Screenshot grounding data
+-------+

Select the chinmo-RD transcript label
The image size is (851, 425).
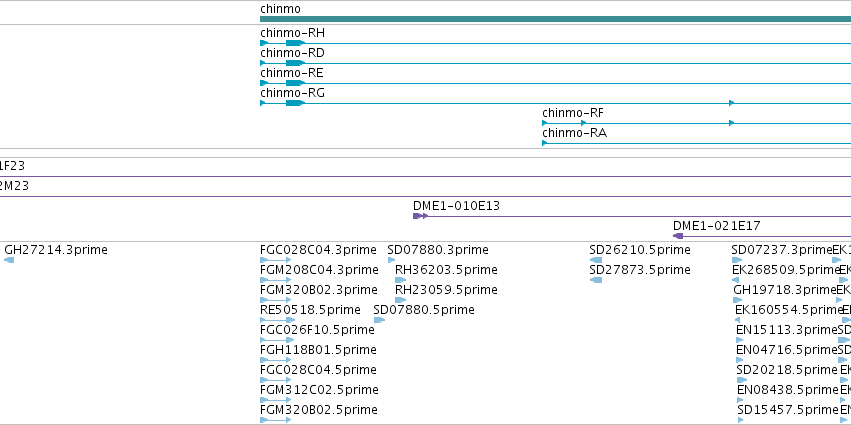[292, 53]
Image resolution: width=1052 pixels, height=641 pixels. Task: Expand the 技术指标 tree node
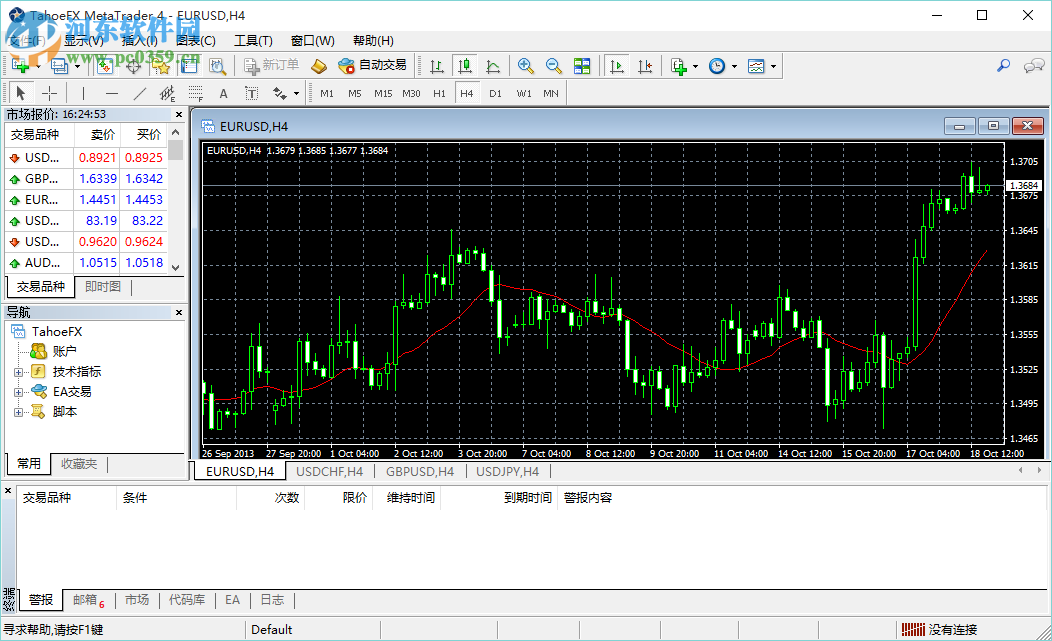pos(18,372)
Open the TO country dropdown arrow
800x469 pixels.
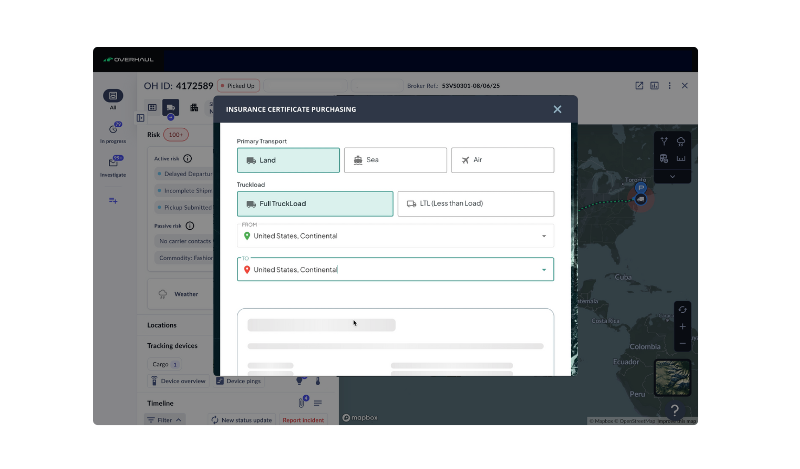coord(544,270)
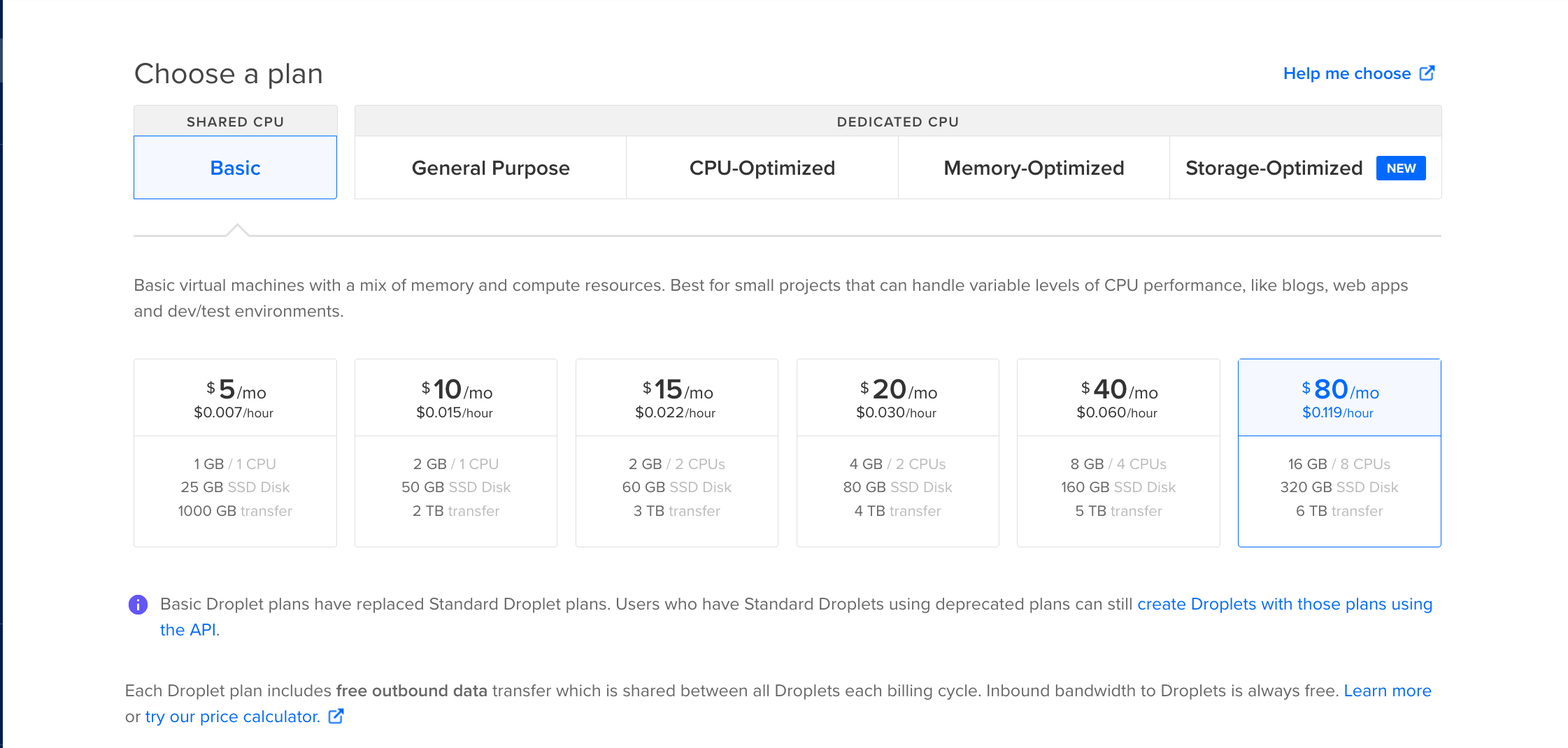Viewport: 1568px width, 748px height.
Task: Switch to the Basic shared CPU tab
Action: coord(235,168)
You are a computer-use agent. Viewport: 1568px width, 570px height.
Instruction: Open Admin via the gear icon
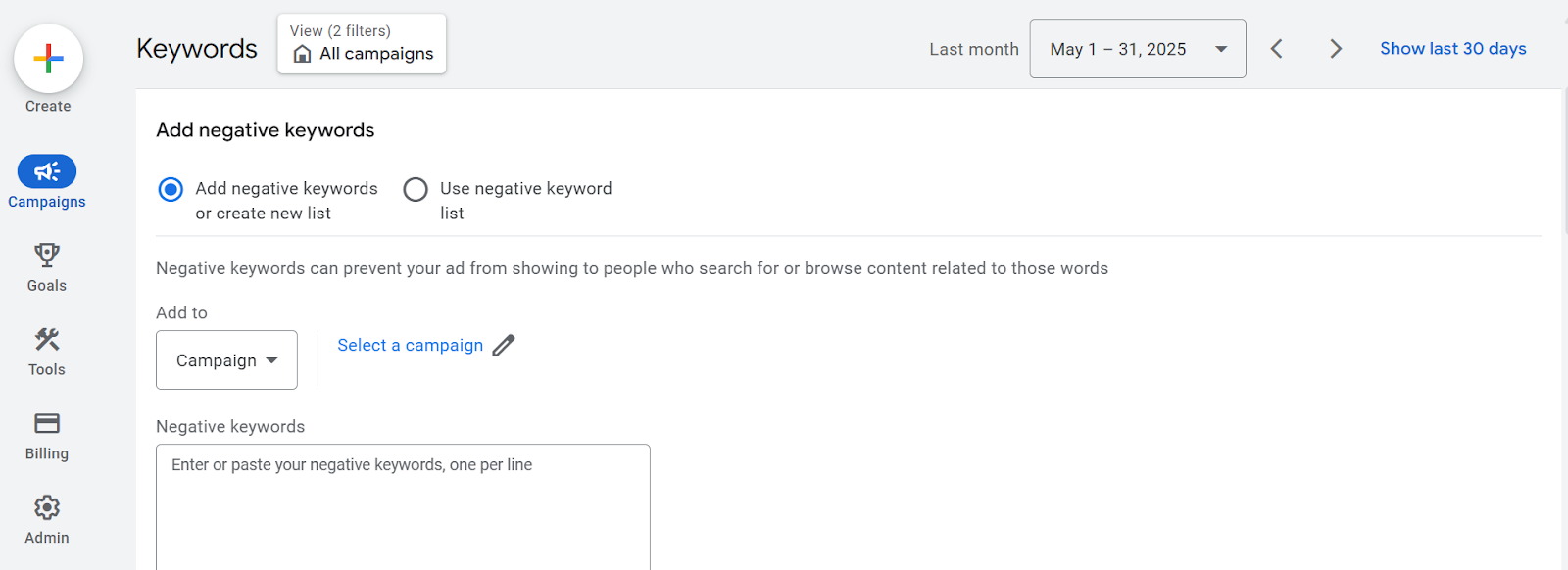(47, 507)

+-------+

What this task involves
One exact copy of the data is required, and it should hold no pictures.

Answer section
Select the chinmo-RD transcript label
The image size is (851, 425).
[292, 53]
Image resolution: width=1052 pixels, height=641 pixels. Task: Expand the 技术指标 tree node
pos(18,372)
Open the TO country dropdown arrow
800x469 pixels.
coord(544,270)
Viewport: 1568px width, 748px height.
Task: Switch to the Basic shared CPU tab
Action: coord(235,168)
You are a computer-use agent. Viewport: 1568px width, 570px height.
Instruction: Open Admin via the gear icon
(47, 507)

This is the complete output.